Zu Weltflüchtlingstag und Ministerpräsident*innenkonferenz am 20. Juni
Trauriger Höchststand: 47 Millionen Kinder und Jugendliche weltweit auf der Flucht!

19.06.2024 – Nach Angaben des UN-Flüchtlingshilfswerks (UNHCR) sind aktuell 120 Millionen Menschen weltweit auf der Flucht, darunter 47 Millionen Kinder und Jugendliche. »Das ist ein trauriger Höchststand«, erklärt Joshua Hofert, Vorstandssprecher der Kinderrechtsorganisation terre des hommes. »Geflüchtete Kinder brauchen Schutz, erfahren stattdessen jedoch an vielen Außengrenzen der Europäischen Union Abschottung und Misshandlung. Dabei fliehen sie vor Krieg, Gewalt, Umweltzerstörung und Perspektivlosigkeit. Wir dürfen niemals vergessen: Jedes dieser Kinder hat einen Namen, ein Schicksal und vor allem das Recht, Schutz zu finden. Es ist unsere humanitäre Verantwortung, diesen Kindern eine Zukunft zu bieten.«

Anlässlich der ausgerechnet am Weltflüchtlingstag stattfindenden Konferenz der Ministerpräsident*innen (MPK) mit Bundeskanzler Olaf Scholz warnt terre des hommes vor den aktuellen Überlegungen, Asylverfahren in Drittstaaten auszulagern. »Die Idee der Auslagerung von Asylverfahren, die auch auf der MPK beraten wird, ist aus kinderrechtlicher Perspektive höchst problematisch«, so Joshua Hofert. »Diese Kinder fliehen oft aufgrund von schlimmen Kinderrechtsverletzungen wie Zwangsrekrutierung, Kinderheirat oder Verfolgung. Nach einer oftmals sehr belastenden Flucht müssen sie Schutz finden, anstatt in einen anderen Staat weitergeschoben zu werden, wo ihnen neue Kinderrechtsverletzungen drohen.« In einem gemeinsamen offenen Brief fordert terre des hommes deshalb mit über 300 weiteren Organisationen anlässlich der MPK Bundeskanzler Olaf Scholz und die Ministerpräsident*innen auf, den Plänen zur Auslagerung von Asylverfahren eine klare Absage zu erteilen und sich stattdessen gemeinsam mit der Zivilgesellschaft für eine zukunftsfähige Aufnahme von Schutzsuchenden in Deutschland stark zu machen.

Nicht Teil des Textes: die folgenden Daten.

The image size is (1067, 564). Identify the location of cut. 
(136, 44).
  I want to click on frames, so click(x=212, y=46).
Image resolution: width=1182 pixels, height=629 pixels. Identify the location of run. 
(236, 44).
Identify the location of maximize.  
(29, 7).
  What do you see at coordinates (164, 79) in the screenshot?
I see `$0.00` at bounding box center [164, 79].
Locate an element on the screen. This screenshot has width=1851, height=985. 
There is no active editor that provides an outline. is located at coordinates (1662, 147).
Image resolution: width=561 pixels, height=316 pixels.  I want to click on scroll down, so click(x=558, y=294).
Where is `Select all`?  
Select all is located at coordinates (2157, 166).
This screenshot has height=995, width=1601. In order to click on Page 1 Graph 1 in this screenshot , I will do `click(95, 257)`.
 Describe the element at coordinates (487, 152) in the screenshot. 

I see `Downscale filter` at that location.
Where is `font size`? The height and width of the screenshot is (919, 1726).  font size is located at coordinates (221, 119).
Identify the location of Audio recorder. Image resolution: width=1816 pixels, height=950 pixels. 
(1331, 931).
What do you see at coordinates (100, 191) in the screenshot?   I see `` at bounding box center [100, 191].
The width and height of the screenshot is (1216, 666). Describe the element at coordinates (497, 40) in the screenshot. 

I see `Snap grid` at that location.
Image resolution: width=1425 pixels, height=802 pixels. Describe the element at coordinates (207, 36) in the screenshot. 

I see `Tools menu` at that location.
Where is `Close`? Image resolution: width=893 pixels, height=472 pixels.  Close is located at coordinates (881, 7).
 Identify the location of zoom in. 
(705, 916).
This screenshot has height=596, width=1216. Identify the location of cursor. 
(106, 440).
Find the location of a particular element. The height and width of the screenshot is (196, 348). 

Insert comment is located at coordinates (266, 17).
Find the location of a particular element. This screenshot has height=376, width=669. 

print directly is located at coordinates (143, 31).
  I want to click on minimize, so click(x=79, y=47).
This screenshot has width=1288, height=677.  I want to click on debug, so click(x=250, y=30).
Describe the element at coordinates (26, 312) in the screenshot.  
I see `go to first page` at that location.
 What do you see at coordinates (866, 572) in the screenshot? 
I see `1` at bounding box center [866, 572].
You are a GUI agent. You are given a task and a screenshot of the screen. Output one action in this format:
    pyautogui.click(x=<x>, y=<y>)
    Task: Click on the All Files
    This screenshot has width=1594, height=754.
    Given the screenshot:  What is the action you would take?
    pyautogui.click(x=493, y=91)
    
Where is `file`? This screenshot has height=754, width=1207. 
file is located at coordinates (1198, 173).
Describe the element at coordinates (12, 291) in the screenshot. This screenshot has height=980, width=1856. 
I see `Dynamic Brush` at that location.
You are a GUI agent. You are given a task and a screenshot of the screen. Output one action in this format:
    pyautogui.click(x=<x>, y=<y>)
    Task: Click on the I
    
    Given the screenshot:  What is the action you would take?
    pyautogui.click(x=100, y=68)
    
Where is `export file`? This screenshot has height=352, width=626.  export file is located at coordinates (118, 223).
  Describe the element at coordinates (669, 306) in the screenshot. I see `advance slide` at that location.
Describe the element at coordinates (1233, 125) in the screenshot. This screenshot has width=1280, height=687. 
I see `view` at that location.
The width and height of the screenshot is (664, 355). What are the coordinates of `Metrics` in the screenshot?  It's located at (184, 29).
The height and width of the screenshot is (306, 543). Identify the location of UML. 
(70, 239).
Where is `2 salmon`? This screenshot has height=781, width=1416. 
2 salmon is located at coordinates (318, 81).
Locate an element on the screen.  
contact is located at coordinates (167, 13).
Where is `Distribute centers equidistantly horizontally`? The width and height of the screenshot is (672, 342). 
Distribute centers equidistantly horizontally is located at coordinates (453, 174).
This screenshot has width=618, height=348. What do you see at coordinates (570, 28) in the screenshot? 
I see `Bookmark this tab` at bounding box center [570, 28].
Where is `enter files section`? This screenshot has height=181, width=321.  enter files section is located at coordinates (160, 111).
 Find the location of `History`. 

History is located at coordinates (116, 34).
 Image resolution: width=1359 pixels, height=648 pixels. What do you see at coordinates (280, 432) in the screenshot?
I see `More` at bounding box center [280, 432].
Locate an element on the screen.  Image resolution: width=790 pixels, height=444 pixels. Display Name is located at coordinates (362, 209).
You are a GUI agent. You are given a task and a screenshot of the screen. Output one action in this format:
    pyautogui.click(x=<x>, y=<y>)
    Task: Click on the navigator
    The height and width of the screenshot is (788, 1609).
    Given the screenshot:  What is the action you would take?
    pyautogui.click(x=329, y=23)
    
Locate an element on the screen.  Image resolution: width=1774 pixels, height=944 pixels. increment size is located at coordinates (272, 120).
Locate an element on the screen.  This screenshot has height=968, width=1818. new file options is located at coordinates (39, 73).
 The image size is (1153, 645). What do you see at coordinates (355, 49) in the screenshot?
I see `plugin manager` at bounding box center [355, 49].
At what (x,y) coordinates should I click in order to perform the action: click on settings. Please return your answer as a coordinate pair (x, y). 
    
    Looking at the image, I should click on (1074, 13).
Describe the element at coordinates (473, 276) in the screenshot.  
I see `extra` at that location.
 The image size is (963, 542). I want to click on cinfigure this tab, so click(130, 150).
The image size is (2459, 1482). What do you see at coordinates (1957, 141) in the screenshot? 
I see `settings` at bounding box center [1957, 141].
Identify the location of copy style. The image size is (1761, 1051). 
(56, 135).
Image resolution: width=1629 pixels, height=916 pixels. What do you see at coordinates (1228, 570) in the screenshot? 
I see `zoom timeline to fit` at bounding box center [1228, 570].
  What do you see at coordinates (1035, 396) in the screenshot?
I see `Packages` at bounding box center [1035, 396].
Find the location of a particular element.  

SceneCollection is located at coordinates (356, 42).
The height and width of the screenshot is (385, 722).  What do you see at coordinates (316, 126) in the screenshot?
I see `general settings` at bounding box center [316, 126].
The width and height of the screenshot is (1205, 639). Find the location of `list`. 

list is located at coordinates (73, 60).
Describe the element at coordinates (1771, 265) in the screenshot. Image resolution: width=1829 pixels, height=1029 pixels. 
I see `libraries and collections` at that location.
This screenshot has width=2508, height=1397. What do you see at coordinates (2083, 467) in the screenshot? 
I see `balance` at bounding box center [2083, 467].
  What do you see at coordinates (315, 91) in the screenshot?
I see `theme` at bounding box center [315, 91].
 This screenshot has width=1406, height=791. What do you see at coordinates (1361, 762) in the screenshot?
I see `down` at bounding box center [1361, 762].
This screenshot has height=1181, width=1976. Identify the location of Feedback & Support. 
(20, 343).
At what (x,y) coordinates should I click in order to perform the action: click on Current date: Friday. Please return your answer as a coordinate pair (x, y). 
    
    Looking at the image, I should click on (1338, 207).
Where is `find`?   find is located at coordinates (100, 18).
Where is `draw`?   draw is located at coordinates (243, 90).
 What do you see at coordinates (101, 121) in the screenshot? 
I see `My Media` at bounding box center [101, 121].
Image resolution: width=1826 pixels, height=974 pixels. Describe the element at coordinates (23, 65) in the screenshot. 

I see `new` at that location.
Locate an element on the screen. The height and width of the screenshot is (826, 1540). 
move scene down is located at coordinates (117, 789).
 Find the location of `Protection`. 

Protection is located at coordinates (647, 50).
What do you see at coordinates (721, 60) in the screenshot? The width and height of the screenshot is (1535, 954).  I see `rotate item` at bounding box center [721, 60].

»Wir sehen in unseren Projekten an den EU-Außengrenzen seit Jahren eine schreckliche humanitäre Situation für geflüchtete Kinder und Jugendliche«, so Joshua Hofert. »Das ist auch ein Ergebnis bisheriger Versuche zur Auslagerung des Flüchtlingsschutzes, zum Beispiel als Folge der EU-Türkei-Erklärung. Geflüchtete junge Menschen in unseren Projekten erzählen uns, wie sie oder ihre Begleitpersonen schwer misshandelt oder in Haft genommen werden. Es darf nicht sein, dass der ohnehin kaum existierende Flüchtlingsschutz auch noch an Länder ausgelagert wird, in denen womöglich menschenrechtliche Standards überhaupt keine Rolle spielen. Bisherige Versuche zeigen, dass sie zu mehr Leid bei den Betroffenen und Menschenrechtsverletzungen führen, nicht funktionieren und extrem teuer sind.  Wir appellieren deshalb an den Bundeskanzler und die Ministerpräsident*innen, echte Lösungen zu finden, die die Rechte schutzsuchender Kinder in Deutschland und an den EU-Außengrenzen wahren. Eine zukunftsfähige Gesellschaft braucht Vielfalt, Offenheit und ein konsequentes Einstehen für die Menschenrechte für alle«, so Hofert. 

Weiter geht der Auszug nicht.